(Available data begins)

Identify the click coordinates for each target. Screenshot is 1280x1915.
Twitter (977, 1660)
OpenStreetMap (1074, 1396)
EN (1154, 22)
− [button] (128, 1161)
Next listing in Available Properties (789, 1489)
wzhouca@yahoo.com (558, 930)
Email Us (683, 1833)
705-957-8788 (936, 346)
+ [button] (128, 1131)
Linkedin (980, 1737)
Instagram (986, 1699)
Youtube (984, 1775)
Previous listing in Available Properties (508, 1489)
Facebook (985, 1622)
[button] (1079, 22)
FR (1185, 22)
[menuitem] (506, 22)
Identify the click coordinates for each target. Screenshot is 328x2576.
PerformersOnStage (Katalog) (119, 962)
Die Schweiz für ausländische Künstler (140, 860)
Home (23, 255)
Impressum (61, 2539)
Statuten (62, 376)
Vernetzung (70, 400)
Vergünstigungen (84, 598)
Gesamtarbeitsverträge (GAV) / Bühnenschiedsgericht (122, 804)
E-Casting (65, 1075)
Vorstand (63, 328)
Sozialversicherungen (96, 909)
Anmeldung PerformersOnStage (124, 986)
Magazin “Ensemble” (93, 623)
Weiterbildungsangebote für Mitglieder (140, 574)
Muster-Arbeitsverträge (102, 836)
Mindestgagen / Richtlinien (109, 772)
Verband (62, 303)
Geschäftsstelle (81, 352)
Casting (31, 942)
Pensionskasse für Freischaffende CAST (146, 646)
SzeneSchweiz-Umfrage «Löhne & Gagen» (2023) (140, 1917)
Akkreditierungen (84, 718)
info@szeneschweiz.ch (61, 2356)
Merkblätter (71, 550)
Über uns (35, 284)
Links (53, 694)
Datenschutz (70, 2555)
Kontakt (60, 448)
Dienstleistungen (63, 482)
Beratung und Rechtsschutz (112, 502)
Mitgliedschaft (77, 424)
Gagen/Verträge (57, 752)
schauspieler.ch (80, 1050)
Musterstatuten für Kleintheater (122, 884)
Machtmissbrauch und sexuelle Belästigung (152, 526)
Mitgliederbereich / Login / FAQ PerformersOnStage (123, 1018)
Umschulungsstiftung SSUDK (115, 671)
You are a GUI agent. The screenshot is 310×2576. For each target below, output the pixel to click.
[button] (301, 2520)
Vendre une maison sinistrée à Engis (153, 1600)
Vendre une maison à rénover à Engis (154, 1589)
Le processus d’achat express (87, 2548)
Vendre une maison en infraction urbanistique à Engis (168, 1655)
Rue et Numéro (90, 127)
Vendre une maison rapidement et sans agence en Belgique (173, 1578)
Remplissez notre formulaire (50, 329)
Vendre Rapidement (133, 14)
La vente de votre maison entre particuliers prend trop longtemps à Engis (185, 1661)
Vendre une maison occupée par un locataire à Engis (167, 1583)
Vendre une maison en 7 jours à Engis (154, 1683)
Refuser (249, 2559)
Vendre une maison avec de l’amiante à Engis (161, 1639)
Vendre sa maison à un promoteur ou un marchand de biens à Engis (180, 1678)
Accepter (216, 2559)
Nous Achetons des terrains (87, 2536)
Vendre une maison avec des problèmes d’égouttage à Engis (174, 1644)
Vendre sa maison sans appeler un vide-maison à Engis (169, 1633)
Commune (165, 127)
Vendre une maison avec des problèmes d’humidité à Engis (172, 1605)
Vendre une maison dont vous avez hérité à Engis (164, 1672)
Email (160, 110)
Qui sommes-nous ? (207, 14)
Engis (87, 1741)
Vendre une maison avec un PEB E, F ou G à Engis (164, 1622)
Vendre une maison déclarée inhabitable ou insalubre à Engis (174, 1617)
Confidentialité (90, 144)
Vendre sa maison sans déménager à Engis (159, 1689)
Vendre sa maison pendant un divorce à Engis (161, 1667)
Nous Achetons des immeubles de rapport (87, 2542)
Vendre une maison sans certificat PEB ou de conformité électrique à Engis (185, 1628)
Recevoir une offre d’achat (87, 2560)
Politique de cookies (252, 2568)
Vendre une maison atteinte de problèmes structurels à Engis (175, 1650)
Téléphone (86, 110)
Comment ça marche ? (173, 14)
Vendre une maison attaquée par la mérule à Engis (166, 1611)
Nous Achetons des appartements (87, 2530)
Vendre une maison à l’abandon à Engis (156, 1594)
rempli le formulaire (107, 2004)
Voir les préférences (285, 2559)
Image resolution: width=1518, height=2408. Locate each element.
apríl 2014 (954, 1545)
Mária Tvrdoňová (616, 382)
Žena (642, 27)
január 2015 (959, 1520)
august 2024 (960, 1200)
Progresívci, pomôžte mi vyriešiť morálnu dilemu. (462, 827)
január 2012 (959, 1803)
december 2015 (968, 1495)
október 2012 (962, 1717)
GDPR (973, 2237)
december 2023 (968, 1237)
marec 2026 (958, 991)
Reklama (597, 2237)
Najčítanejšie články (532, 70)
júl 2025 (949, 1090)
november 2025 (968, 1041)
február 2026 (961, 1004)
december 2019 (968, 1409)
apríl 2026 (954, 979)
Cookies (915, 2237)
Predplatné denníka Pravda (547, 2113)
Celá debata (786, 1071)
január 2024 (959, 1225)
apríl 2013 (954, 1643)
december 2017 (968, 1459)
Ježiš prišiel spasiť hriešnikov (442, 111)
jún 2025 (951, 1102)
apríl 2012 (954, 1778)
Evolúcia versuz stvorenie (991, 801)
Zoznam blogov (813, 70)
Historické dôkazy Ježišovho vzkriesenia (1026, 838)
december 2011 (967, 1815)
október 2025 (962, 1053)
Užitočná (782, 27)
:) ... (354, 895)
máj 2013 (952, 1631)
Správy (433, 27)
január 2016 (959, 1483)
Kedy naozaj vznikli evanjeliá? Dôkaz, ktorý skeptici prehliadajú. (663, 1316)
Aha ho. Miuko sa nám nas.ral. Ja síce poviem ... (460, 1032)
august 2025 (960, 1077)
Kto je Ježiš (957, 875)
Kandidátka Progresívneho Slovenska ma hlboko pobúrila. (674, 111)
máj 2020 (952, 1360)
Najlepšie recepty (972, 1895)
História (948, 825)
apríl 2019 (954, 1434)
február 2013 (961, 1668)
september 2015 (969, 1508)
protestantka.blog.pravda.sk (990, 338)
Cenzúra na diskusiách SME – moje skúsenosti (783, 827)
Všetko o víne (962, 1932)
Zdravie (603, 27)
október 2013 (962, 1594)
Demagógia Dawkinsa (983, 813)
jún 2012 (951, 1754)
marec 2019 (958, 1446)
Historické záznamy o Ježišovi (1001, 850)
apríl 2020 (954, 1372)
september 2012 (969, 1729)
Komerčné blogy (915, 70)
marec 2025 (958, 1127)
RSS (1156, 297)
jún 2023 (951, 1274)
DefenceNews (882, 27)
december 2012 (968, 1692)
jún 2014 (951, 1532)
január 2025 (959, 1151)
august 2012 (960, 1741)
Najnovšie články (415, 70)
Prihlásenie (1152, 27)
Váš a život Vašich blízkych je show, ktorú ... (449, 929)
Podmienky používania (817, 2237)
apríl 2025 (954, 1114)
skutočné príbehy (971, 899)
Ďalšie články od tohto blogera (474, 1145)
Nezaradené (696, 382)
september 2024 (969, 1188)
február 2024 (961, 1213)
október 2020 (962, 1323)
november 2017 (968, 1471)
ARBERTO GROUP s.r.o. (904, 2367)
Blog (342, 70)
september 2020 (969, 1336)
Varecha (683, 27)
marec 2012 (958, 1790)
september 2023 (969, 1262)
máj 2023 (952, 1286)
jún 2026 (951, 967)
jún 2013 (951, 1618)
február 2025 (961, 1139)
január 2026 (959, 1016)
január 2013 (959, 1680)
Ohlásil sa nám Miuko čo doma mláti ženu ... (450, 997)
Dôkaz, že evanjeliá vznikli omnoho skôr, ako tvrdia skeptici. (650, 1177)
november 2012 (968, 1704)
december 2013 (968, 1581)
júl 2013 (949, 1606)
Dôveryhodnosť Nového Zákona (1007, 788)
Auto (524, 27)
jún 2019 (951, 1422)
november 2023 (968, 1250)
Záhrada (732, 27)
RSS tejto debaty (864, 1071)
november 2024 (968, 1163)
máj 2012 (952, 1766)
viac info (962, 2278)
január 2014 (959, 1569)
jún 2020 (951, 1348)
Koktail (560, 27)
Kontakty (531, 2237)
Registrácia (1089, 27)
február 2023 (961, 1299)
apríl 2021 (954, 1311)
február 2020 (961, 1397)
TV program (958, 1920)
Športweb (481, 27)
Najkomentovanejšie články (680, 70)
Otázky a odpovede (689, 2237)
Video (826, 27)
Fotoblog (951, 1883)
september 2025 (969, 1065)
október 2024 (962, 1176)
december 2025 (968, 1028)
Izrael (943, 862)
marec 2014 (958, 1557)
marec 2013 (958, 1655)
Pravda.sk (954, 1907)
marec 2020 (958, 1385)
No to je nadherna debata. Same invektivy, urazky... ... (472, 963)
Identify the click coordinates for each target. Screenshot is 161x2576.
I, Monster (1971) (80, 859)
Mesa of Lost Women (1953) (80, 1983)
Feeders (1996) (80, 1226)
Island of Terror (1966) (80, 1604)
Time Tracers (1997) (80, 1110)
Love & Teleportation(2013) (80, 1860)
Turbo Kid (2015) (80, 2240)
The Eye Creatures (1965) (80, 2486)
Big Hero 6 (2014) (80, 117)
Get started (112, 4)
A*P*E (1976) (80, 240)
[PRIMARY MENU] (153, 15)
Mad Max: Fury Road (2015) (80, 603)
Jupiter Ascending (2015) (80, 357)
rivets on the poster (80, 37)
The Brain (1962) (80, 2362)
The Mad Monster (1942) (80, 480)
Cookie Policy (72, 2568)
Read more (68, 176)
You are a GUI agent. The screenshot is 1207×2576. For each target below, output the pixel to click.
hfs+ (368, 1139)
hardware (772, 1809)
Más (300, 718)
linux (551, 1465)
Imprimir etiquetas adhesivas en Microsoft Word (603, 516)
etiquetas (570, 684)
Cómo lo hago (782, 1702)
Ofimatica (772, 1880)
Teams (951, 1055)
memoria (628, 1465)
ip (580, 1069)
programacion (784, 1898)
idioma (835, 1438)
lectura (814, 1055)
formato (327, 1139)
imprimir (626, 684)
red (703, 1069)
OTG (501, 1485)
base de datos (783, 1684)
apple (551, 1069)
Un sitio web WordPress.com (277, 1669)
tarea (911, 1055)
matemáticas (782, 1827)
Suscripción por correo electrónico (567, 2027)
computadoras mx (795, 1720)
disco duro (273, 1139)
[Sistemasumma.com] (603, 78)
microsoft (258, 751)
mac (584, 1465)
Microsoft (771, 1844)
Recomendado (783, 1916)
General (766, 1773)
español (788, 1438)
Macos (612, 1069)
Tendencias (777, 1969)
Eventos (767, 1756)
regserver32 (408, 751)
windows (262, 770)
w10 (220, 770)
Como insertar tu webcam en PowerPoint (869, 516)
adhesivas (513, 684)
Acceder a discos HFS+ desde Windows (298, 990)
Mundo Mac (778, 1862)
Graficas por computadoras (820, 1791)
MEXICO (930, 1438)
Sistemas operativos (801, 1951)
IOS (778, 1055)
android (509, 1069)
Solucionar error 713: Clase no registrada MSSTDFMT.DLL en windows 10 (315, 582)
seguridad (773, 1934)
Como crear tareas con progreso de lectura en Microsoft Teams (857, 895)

(Available data ends)

** Description of the task **
Above are the records. Copy the lines beginning at the one that has "apríl 2021 (954, 1311)" and ending with the one that has "október 2024 (962, 1176)", unchanged.

** Exercise result **
apríl 2021 (954, 1311)
február 2020 (961, 1397)
TV program (958, 1920)
Športweb (481, 27)
Najkomentovanejšie články (680, 70)
Otázky a odpovede (689, 2237)
Video (826, 27)
Fotoblog (951, 1883)
september 2025 (969, 1065)
október 2024 (962, 1176)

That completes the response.